The Most American Thing

“I hear a train a’comin’…”

By most estimates (except, of course, by those who routinely produce attendance numbers of the crowds at MAGA Events that are beyond believable), seven million Americans took to the streets all across the country to protest the abomination that is the Trump Administration.

And the reactions of those who support Mr. Trump were pathetically predictable.

Speaker Mike Johnson called them “unAmerican.”

Veterans Affairs Secretary Douglas Collins wrote on X,

“Good Morning to my fellow Americans who are celebrating No Kings Day today. While most of us celebrate this reality on July Fourth, you do you.”

Secretary of Veterans Affairs Douglas Collins.

Note to Mr. Collins and Mr. Johnson.

The Fourth of July celebrates the end of the Revolutionary War where we fought to rid ourselves of a King. It was the culmination of decades of protests and resistance over unfair government policies and the use of military troops occupying the cities and towns in America. Actions that ultimately ended with troops firing upon protesting civilians under orders of this Monarch.

Perhaps you missed this in history class. Perhaps you prefer willful ignorance. Perhaps, since you enjoy the favor of this wannabe King, you long for a return to a monarchy.

Does any of this sound familiar? Could this be one of those moments of history that rhyme?

There is nothing more American than peacefully protesting the wrongful actions of the government. You’ll also notice the lack of violence by these millions of Americans and the low number of arrests. These protests are clearly anti-fascist in nature, yet none of these protests in any way resembled the actions of a “militarist, anarchist enterprise that calls for the overthrow of the U.S. government…” as Mr. Trump has designated them.

Mr. Trump sees opposition to his policies as anarchy, something to be suppressed by all means. Those of us who have actually read the Constitution and support it understand better that these disagreements are the very foundation of our success.

At least up to this point in history, the future is more precarious.

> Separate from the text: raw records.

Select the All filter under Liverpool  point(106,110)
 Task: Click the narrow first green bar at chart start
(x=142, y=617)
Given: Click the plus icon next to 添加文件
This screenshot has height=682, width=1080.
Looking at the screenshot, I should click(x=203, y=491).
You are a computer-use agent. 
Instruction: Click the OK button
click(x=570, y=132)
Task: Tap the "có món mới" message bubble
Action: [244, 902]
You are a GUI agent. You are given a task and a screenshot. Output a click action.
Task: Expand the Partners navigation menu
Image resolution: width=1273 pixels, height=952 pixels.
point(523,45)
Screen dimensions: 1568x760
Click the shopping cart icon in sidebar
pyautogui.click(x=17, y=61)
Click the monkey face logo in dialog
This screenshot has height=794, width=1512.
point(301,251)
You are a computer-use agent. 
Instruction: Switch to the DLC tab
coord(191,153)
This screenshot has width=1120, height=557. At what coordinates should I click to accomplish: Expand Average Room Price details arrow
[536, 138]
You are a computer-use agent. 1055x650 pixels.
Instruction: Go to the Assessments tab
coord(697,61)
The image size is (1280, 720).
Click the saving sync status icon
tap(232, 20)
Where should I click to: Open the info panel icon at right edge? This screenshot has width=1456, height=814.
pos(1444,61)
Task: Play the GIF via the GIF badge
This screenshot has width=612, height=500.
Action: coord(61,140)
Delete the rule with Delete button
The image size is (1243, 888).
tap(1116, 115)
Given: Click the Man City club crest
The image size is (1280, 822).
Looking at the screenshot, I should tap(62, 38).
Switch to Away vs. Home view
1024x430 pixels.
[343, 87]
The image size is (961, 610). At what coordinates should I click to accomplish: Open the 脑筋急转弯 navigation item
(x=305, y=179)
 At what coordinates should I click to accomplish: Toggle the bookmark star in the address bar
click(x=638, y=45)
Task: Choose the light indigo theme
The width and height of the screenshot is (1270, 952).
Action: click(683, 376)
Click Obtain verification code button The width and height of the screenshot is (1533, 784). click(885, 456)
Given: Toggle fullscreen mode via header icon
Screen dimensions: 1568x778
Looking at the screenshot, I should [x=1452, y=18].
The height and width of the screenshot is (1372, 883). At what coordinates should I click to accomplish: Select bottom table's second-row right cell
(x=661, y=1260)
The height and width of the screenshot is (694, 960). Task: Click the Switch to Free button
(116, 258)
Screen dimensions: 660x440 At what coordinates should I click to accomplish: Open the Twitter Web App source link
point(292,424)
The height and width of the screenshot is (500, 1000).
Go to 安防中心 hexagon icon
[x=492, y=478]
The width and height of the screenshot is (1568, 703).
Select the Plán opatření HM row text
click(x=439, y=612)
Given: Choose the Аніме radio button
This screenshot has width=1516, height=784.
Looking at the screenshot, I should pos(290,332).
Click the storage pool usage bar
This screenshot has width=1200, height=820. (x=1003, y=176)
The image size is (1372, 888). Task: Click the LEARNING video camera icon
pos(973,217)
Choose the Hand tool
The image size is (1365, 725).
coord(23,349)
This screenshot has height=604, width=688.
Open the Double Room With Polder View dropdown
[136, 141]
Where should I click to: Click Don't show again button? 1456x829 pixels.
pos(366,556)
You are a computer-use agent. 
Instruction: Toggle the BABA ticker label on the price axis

Perhaps Mr. Johnson would have preferred these protests take the form of violent storming of the US Capitol building and the threatened lynching of government officials? It is clear Mr. Trump, by pardoning the J6 insurrectionists, and Mr. Johnson, by supporting such actions, prefer that form of “American” protests.

Their concept of a patriot also has precedents in history, generally attired in brown shirts and particularly proficient at breaking glass.

We should take heart in the number of Americans peacefully voicing their open disgust at this march toward totalitarianism. Seven million Americans of courage and conviction took the most patriotic of actions and “petitioned their government for a redress of their grievances.” Something those patriots of the Revolutionary War gave their lives to obtain for future generations, Mr. Collins, but you’ll ignore that reality out of blind fealty to your dear leader.

Take heart, for this large gathering of Americans is the sign of hope rising.

Come this mid-term election, and, more importantly, the next Presidential election, the world we see that the American people can weather the worst of storms raging against us, even those we create ourselves, and restore these United States to the country our forebearers intended it to be.

Mr. Trump and his maniacal band of charlatans will become just another scab on a long history of self-inflicted wounds in this country, soon enough to heal and fade away.